Como si esto fuera poco, el ex presidente Eduardo Duhalde volvió a arrojar más leña al fuego. “Alberto Fernández está grogui como De la Rúa”, afirmó dos semanas después de haber encendido la llama de las denuncias de complot contra el Ejecutivo por un supuesto golpe de estado militar. Luego, terminó desdiciéndose ante las críticas que recibió del oficialismo y de la oposición y admitió que fue víctima de un “episodio psicótico por la cuarentena”.
Grogui significa: “Vacilante, tambaleante, abobado, zombi". La frase del ex presidente se produce, además, una semana después de que Fernández quedara al tope de las noticias con las protestas de la policía bonaerense que llegaron hasta Quinta de Olivos -con el jefe de Estado en su interior- por un reclamo de aumento salarial que mezcló un debate ideológico dentro y fuera del propio Gobierno.

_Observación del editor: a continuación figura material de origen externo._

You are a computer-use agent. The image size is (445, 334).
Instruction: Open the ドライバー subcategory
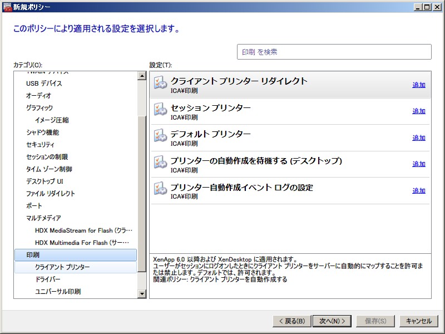click(x=48, y=279)
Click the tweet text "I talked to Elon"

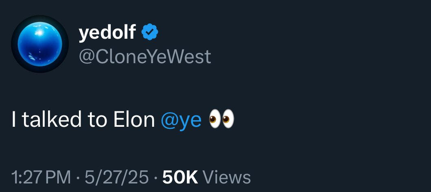[83, 120]
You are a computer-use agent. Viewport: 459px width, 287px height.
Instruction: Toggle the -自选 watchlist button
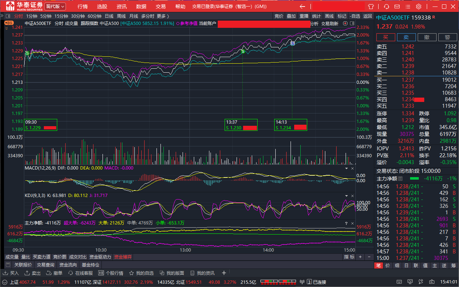click(355, 16)
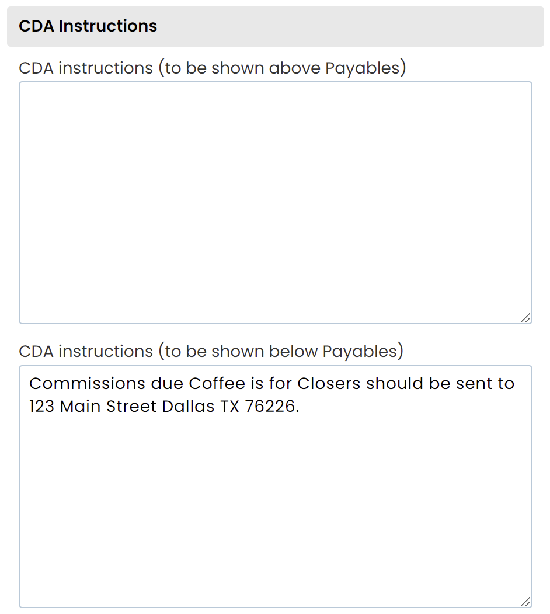The image size is (550, 614).
Task: Click the below Payables instructions textarea
Action: pyautogui.click(x=275, y=502)

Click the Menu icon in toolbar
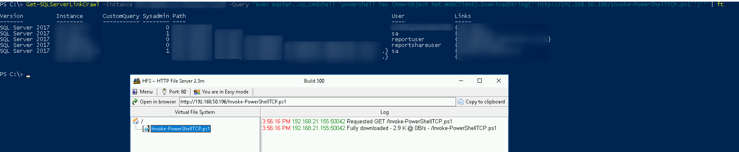tap(135, 92)
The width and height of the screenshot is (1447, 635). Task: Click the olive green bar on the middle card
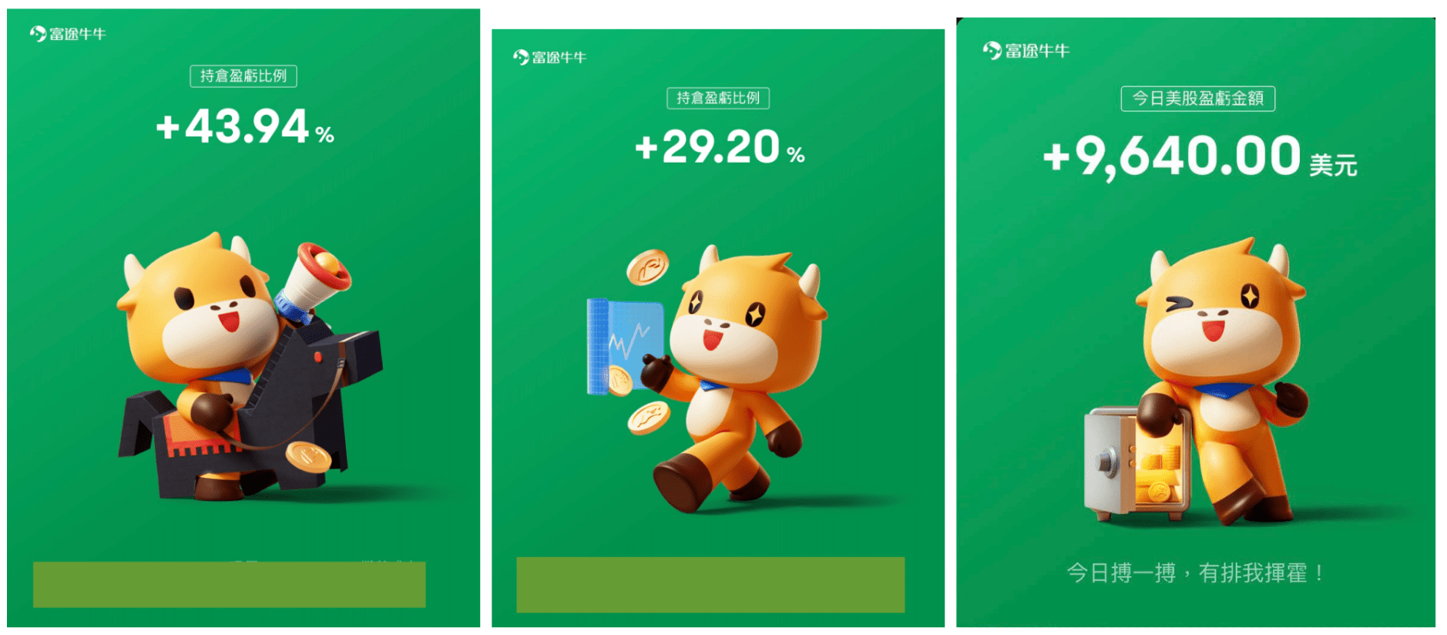click(x=710, y=585)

Alberto salió al cruce de Duhalde y advirtió que “no hay que darle importancia". "Si de alguien no me parezco es a De la Rúa”, dijo. Pero se quejó de las críticas en los medios como “fake news”, que lo muestran como un gobierno perdido, radicalizado y enfrentando con el principal dirigente opositor.
La grieta en clave electoral con Juntos por el Cambio en el Congreso por el proyecto de reforma judicial y la liberación de Lázaro Báez; la crisis sanitaria y la económica. Ante todo, Alberto apuntó a las fake news. Otro sello kirchnerista.